On the issue of the limitations on the powers of the districts, the District Court’s judgment granted no relief other than limiting the powers of the councilmen-at-large. It is therefore unnecessary, as plaintiffs correctly state, to rule on the defendants’ arguments on this point, which appear to be addressed to contentions made by plaintiffs in the District Court and to some expressions in that court’s opinion rather than its judgment. See 419 F.Supp. at 1306, 1309, 1313-1314. No issue relating to the limitations on the powers of the special service districts is before us.
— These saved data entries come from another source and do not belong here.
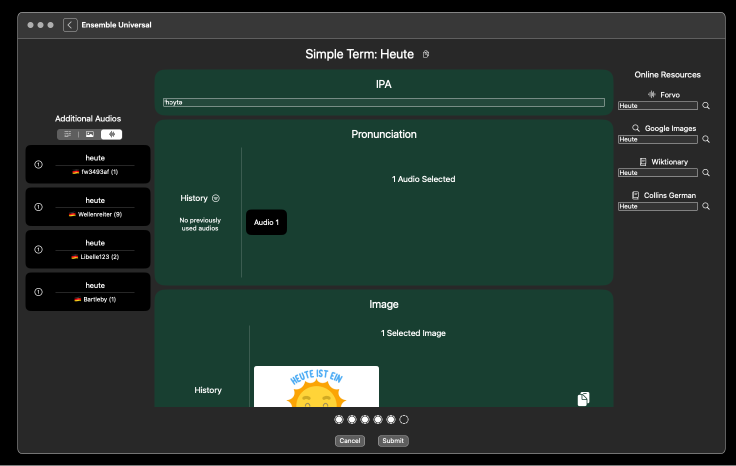Select the audio waveform segment in Additional panel
Image resolution: width=736 pixels, height=466 pixels.
click(x=112, y=134)
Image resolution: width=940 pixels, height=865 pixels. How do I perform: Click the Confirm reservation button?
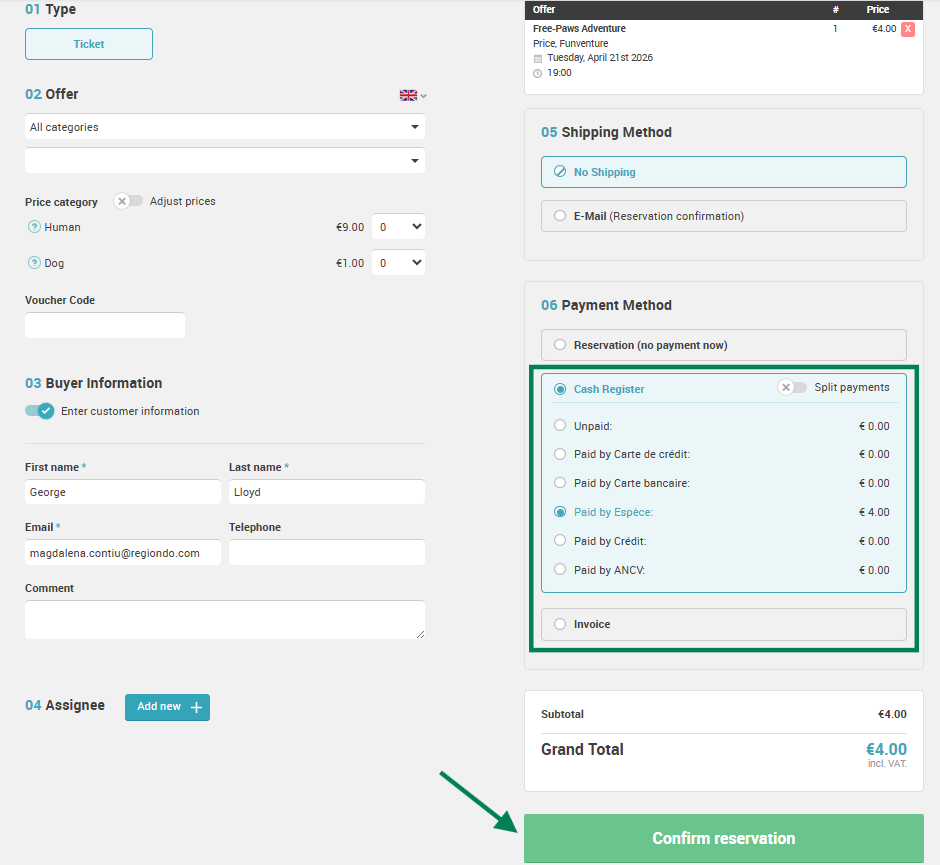click(724, 838)
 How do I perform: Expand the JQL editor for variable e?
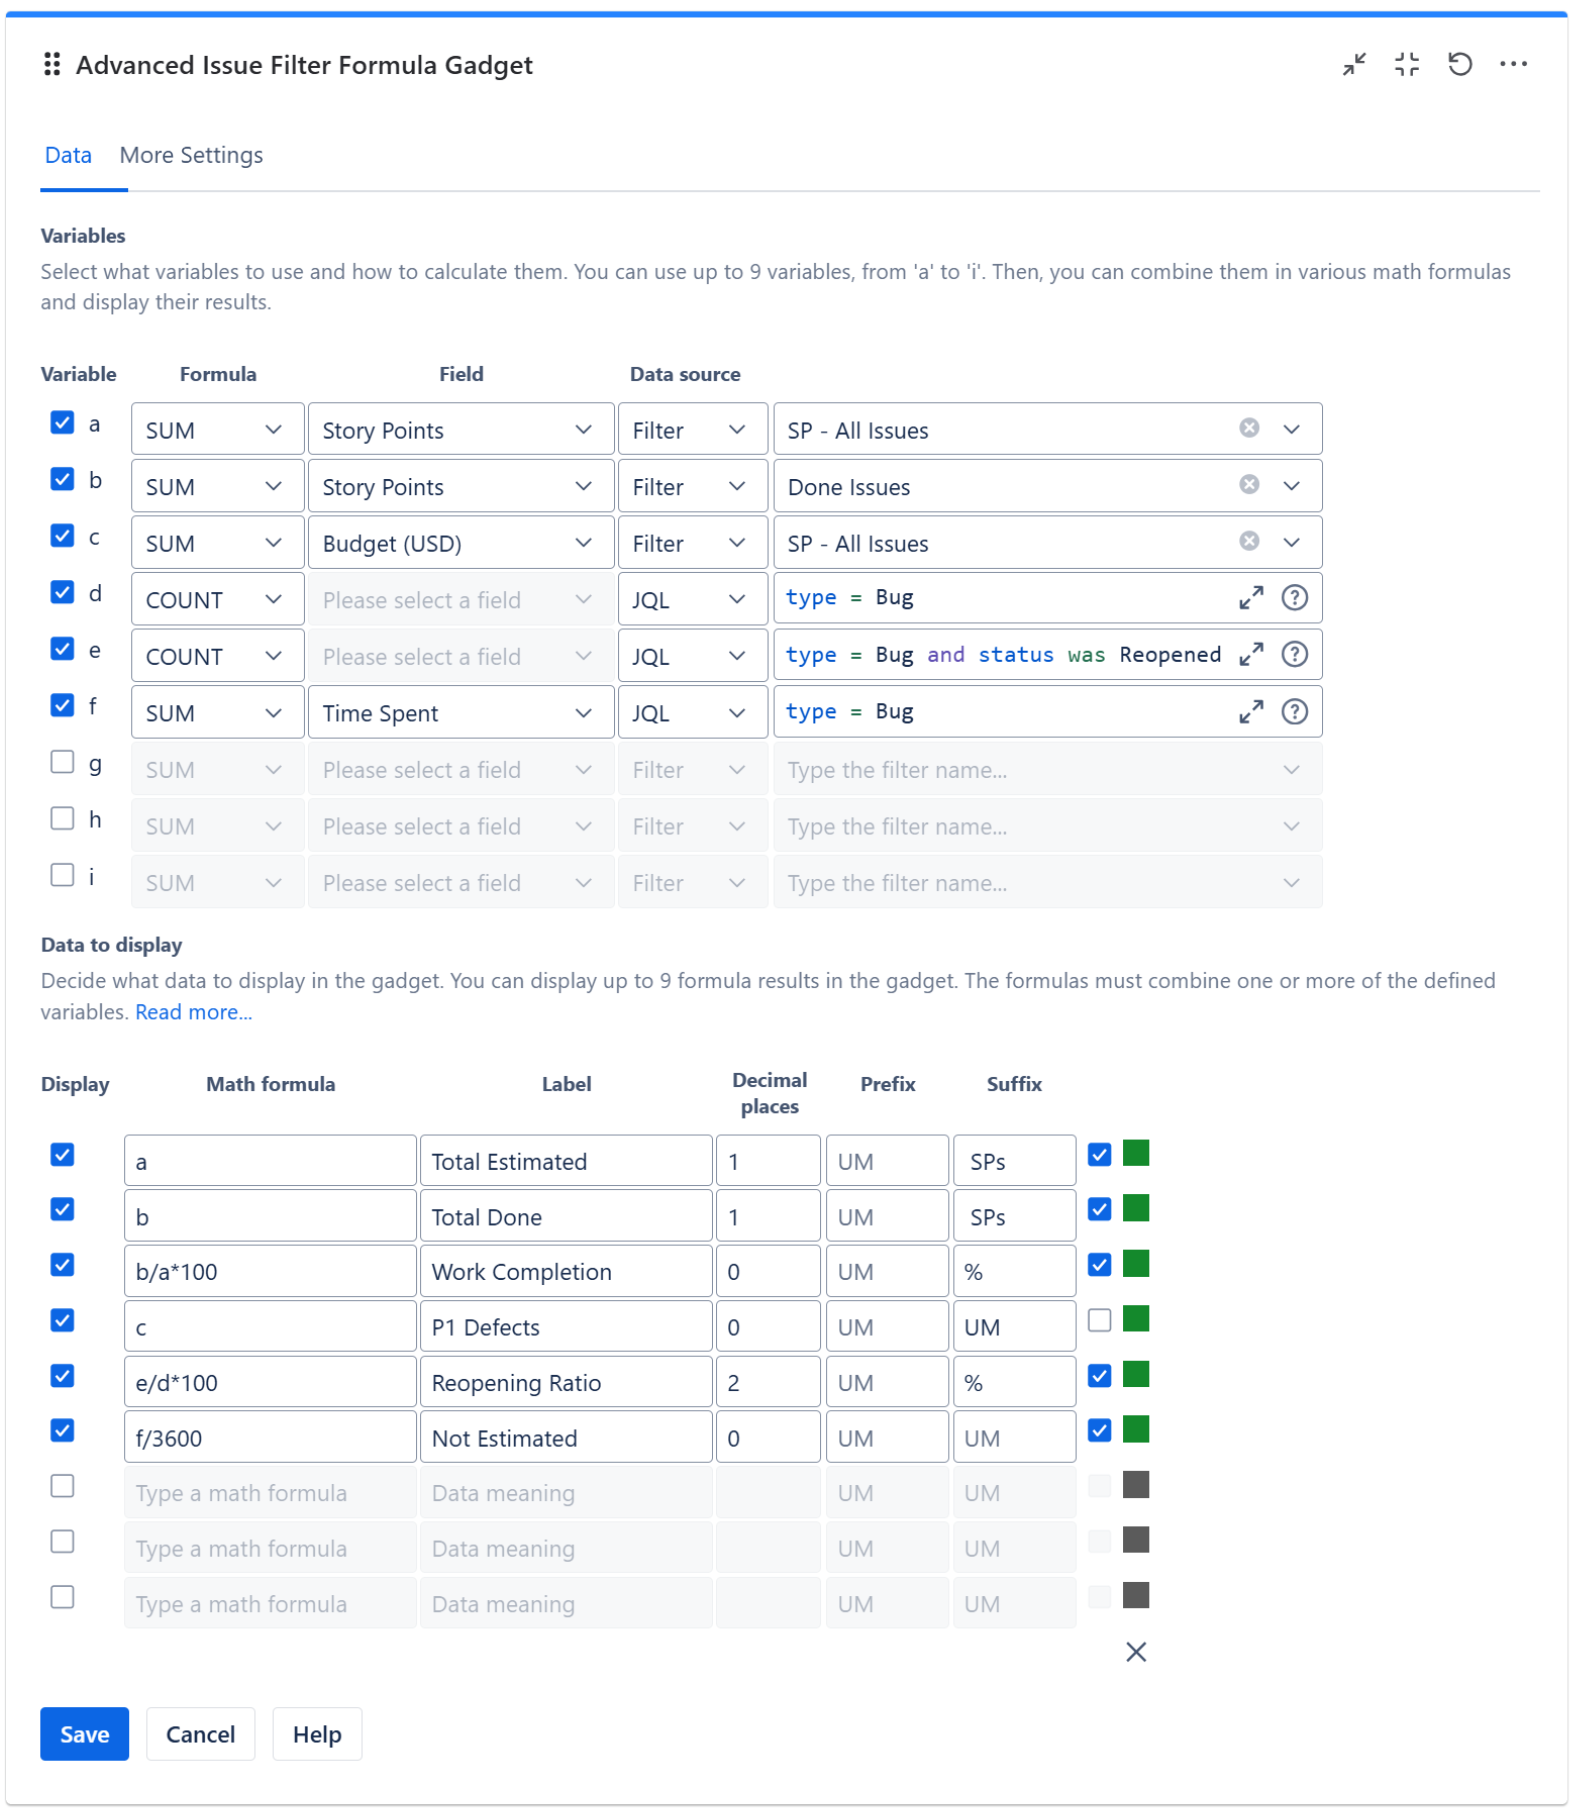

Plaintiffs do not contend that the challenged statute dilutes the votes of a racial minority, the earlier claim to that effect in Bryant having been based on Chavis v. Whitcomb, 305 F.Supp. 1364 (S.D.Ind.1969), which was reversed in Whitcomb v. Chavis, 403 U.S. 124, 91 S.Ct. 1858, 29 L.Ed.2d 363 (1971).6 Nor do plaintiffs question the apportionment of the councilmanic districts.
III.
The interests of three groups are involved in the Indiana legislature’s allocation of governmental authority with respect to the special service districts: (1) Residents of the six councilmanic districts wholly within the special service districts. (2) Residents of the special service districts living in council-manic districts which lie partly within and partly without the special service districts. (3) Residents of the county outside the special service districts. The first group does not require further attention at this point, but the other two do.
A.
The four councilmen-at-large are in essentially the same situation, so far as the issues in this case are concerned, as the seven councilmen elected from the split councilmanic districts with more than 60 percent of their populations within the special service districts.7 A majority of the *35constituents of each of these councilmen reside inside the special service districts and a minority without.8 More important for present purposes, if the four councilmen-at-large were excluded from participation in special service district matters, 14,415 of their constituents living in those districts (in split councilmanic districts 3, 4, and 24) would be disenfranchised as to those matters; and if the seven were also excluded from participation in special service district matters, their 180,020 constituents within the districts would likewise be disenfranchised as to those matters. Thus, if these two categories of councilmen could not participate in special service district matters, extensive redistricting would be required in order to afford representation to all persons who live in the special service districts.9
B.
The county residents living outside the special service districts comprise about 40 percent of the county’s population. Perhaps their most easily identifiable interest arises from the absence of any separate debt capacity in the special service districts: Expenditures on behalf of the districts for facilities and equipment which are not paid from current funds must be financed through obligations payable from taxes collected countywide. Taxpayers who participate in paying for capital expenditures have an interest in how facilities and equipment are used.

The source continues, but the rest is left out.